:: Data in this exercise ::

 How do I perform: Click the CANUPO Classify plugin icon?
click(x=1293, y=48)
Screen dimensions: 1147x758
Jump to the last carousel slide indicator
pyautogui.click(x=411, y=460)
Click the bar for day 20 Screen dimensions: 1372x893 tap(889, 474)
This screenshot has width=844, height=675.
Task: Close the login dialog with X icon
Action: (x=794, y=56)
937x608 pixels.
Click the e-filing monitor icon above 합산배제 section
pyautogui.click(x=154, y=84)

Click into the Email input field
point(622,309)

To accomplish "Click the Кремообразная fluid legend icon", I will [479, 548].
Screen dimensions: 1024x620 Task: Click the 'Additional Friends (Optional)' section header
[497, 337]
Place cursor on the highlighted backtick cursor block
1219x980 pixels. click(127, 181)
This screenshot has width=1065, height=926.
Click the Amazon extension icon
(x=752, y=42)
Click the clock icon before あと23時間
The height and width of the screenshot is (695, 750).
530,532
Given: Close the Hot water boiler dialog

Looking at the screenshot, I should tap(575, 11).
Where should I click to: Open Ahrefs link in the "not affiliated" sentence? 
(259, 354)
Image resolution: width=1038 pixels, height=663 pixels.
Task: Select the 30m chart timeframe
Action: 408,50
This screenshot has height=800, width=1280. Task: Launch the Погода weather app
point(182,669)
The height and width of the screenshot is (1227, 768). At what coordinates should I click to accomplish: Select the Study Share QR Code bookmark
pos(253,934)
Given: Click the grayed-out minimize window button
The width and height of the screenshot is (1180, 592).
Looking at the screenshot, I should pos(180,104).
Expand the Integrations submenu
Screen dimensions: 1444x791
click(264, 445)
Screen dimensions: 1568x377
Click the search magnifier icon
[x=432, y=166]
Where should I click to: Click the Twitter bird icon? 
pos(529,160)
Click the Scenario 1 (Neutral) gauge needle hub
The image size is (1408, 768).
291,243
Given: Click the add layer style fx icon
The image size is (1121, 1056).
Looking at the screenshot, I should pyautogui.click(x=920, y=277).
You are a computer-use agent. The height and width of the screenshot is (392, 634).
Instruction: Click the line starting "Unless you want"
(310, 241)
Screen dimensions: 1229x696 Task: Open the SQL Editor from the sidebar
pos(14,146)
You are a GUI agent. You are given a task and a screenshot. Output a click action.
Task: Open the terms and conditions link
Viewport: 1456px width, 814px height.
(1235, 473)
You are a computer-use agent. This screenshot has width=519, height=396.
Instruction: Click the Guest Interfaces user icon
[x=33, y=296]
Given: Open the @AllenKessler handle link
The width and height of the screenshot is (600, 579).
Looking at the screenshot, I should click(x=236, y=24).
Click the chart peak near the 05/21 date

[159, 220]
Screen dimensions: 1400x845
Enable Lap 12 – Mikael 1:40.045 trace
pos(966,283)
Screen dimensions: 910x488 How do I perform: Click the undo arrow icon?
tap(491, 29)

:::

# Aim of the task
Select every line in the records above that contains the word "computer".

# Your response
You are a computer-use agent. The height and width of the screenshot is (392, 634).
You are a computer-use agent. This screenshot has width=519, height=396.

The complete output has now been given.